Boy isn’t that the truth.
Although in my case it’s seldom the first page that gives me trouble. The first page is usually pretty easy for me. I tend to have two things in mind for any story I’m telling (sometimes more, but always these two): the opening moment that kicks off the improbable events to follow, and the conclusion. For me, it’s never the first page that’s a problem. It’s the second or third.
Let’s take The Loyalty of Pawns. In every incarnation, the story began right where it begins in its final, available-to-the-world form: Blake Johnson always found an excuse to visit Aaron Collins. Sometimes it was immediate. Sometimes it took a little setup. Sometimes they knew each other. Sometimes they didn’t. But it always began—even in the early gestating comic book form—with Blake meeting with Aaron.
I can’t tell you how many times I started this story. I finished it twice. The first complete draft of this book was written early in college. I wrote the first chapter in a couple hours. Aside from this final time, that attempt was the only one that made it past Blake’s opening scene. Because page one writes itself. Pages two and three…that’s where it gets tough.

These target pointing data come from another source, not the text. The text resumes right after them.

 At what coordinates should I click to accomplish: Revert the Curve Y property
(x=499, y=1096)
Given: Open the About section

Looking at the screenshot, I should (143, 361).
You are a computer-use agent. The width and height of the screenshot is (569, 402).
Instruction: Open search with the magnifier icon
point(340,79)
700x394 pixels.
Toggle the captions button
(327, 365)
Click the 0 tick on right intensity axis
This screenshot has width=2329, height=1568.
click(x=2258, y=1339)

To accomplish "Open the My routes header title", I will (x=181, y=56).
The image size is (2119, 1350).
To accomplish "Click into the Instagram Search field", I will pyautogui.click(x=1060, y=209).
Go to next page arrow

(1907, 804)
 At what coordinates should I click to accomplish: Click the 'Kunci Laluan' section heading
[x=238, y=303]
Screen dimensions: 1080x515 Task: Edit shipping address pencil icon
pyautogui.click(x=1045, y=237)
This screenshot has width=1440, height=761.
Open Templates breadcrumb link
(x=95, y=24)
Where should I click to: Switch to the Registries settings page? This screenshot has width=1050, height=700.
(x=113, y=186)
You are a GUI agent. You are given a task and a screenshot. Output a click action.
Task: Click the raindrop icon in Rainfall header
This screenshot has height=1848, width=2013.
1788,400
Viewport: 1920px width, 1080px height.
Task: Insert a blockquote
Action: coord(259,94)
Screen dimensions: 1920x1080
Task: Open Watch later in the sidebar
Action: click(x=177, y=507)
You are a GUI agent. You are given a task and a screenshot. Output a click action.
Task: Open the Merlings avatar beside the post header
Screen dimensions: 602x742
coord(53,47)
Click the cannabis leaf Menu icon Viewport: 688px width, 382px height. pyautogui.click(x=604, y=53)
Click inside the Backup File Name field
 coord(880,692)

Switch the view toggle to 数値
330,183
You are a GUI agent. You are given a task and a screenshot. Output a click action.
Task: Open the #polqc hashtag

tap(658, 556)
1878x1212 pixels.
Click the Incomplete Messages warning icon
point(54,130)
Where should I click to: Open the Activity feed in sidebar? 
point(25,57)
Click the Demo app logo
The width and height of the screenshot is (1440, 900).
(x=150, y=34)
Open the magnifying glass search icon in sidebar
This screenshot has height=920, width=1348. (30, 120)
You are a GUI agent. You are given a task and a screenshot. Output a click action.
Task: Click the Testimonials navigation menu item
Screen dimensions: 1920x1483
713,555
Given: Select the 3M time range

I revised and revised and revised that initial manuscript many times. For some reason, I set it aside only to return to it a couple years later, decide the writing was horrendous, and scrap the whole thing. I started again (remember, at this point I’ve pretty much the book). And no matter how many times I tried and how many times I introduced my future audience to Blake, I could not get past those first two pages. I think at some point I have to leap off the cliff that is the opening moment and hope a comforting ledge awaits me.
Only twice have I not encountered my Page Two Problem. And each time was connected to a completed draft of this story. I am at a loss to explain it.
Of course this doesn’t mean that my Page Two Problem has been resolved. The prologue for the follow-up to The Loyalty of Pawns was a quick write. But then I’d had it percolating in my head for a while. Chapter one, though? Chapter one was a cage match, and I wasn’t doing too well for the first few rounds. By the time I’d fought it into submission, though, I ended up with the beginnings of plot development I’d never planned but which I don’t think the book could live without.